Problem details
An image-free reproduction of the data below is needed: print it exactly.

Records shown
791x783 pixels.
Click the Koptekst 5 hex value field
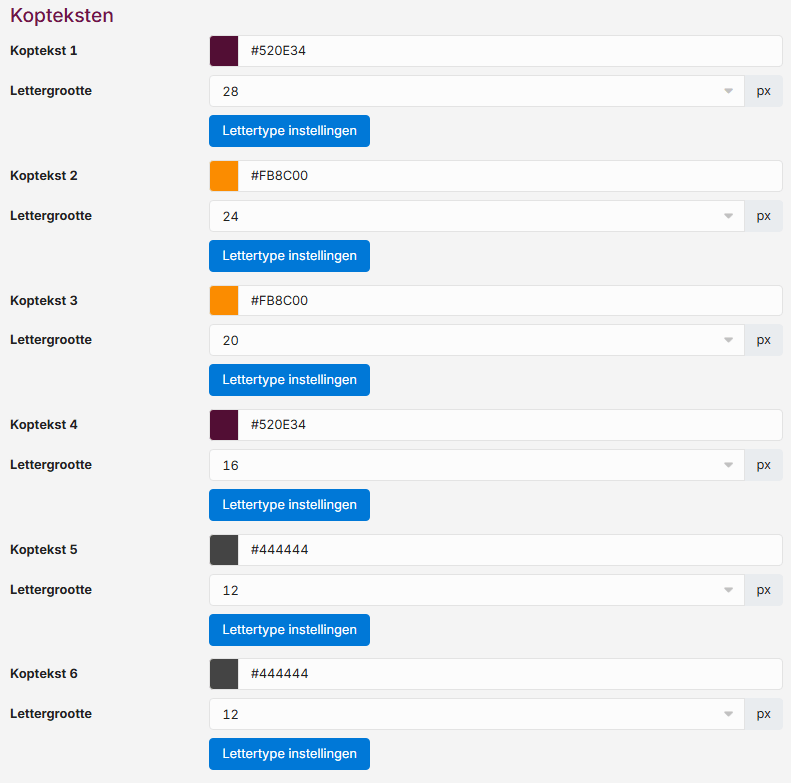(510, 550)
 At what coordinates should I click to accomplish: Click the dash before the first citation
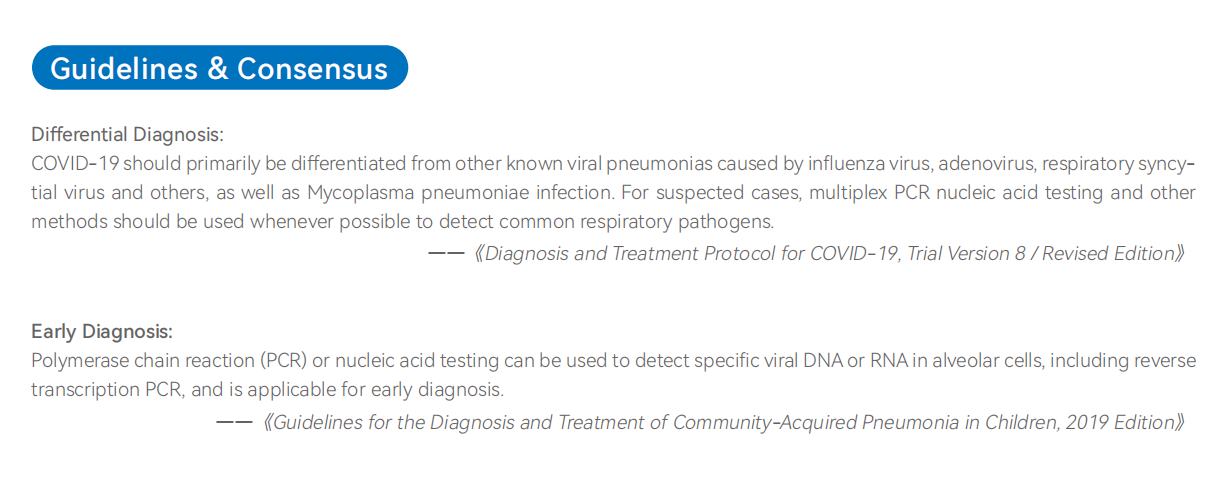point(446,254)
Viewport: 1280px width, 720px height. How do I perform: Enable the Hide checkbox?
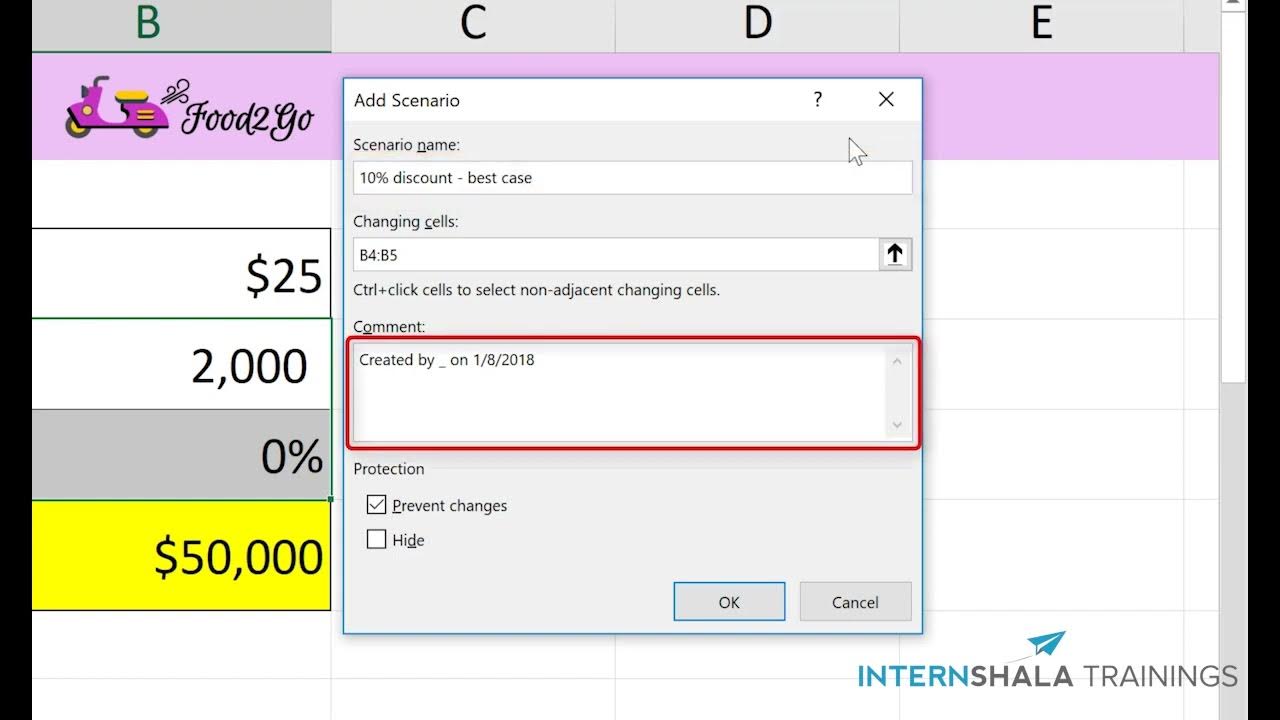tap(377, 540)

Answer to this problem
791x783 pixels.
Click the Koptekst 5 hex value field
(510, 550)
 At what coordinates should I click to accomplish: Click the dash before the first citation
point(446,254)
Viewport: 1280px width, 720px height. How do I perform: Enable the Hide checkbox?
tap(377, 540)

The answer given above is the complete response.